## WHAT THE TASK REQUIRES
In the records below, count every line that includes the word "computer". Provide the total alone.

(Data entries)
::::
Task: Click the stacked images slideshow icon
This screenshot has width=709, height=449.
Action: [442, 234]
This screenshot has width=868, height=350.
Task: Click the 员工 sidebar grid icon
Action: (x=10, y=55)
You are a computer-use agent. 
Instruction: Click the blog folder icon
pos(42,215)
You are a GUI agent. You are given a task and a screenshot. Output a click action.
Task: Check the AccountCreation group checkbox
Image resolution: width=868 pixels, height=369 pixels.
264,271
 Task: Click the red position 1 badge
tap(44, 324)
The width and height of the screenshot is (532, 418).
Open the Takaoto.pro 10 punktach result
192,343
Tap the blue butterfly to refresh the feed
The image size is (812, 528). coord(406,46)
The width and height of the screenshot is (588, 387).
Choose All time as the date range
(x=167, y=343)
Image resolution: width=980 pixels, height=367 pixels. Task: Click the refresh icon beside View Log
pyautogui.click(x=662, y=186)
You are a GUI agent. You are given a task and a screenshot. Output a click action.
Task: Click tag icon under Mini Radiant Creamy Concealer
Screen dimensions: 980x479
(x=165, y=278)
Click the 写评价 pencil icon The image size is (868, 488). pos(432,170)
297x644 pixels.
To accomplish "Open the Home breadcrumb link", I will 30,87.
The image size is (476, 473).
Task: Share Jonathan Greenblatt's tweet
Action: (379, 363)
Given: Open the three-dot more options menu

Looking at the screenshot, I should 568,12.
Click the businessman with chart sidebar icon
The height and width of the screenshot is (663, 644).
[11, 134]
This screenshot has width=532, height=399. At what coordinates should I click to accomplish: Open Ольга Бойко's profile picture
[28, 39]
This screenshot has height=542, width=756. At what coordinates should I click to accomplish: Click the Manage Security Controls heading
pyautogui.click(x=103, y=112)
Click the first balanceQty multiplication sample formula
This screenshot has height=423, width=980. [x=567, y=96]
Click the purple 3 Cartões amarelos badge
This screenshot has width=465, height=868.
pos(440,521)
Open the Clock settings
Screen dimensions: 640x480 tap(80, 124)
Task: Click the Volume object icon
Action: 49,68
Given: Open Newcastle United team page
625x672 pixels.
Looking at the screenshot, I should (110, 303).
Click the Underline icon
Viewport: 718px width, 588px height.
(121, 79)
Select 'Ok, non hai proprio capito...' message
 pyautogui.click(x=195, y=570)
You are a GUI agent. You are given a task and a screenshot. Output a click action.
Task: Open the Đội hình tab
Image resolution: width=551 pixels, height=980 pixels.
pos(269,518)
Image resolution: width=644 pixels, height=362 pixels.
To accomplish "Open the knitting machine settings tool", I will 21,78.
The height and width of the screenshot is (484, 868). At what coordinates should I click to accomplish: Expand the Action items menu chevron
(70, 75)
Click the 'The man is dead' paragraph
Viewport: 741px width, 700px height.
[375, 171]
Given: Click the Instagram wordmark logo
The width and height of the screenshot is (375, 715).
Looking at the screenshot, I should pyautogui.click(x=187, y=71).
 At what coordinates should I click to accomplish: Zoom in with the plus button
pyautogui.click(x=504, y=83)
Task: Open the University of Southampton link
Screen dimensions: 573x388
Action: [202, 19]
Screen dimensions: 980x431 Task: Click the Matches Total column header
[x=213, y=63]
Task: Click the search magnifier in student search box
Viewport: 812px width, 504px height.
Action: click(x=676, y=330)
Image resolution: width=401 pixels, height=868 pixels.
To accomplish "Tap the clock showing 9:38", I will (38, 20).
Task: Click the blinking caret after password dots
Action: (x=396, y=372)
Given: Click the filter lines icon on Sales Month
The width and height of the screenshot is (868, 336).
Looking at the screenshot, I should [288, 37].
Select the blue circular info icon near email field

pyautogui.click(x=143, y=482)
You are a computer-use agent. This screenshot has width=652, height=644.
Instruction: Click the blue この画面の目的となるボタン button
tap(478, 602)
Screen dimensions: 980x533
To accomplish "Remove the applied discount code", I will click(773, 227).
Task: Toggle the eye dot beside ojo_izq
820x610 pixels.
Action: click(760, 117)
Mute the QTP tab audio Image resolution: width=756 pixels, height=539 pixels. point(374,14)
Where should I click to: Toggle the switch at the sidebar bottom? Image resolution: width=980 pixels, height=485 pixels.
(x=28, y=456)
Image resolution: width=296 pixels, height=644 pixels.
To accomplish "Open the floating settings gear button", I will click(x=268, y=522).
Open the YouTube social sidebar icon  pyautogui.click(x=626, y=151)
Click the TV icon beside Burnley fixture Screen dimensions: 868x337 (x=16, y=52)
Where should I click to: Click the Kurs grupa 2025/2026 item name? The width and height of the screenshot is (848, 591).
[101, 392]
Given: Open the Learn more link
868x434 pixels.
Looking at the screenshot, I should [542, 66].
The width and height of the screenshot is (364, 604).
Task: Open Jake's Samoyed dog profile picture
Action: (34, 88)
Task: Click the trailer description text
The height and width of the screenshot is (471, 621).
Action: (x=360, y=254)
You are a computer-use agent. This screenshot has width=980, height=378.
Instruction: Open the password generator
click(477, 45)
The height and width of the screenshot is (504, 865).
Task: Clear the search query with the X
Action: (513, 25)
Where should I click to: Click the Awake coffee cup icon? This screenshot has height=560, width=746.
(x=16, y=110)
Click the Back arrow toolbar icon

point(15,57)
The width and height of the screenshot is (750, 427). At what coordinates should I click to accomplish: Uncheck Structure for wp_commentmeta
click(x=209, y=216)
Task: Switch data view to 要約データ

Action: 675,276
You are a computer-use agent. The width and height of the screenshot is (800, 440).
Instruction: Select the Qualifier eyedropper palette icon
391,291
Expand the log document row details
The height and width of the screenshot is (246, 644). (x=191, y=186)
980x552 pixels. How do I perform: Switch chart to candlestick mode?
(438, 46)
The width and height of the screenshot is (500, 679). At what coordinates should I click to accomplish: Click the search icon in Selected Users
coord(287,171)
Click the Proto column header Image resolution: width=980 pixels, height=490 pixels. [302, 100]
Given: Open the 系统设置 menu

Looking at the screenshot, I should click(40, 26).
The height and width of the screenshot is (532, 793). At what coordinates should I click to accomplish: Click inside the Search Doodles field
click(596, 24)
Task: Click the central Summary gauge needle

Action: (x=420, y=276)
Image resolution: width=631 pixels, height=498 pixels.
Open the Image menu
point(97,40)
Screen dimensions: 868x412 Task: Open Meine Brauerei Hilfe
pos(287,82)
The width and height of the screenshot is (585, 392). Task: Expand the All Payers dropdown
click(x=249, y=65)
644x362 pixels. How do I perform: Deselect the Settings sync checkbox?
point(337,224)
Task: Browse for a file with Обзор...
::::
## WRITTEN SOLUTION
4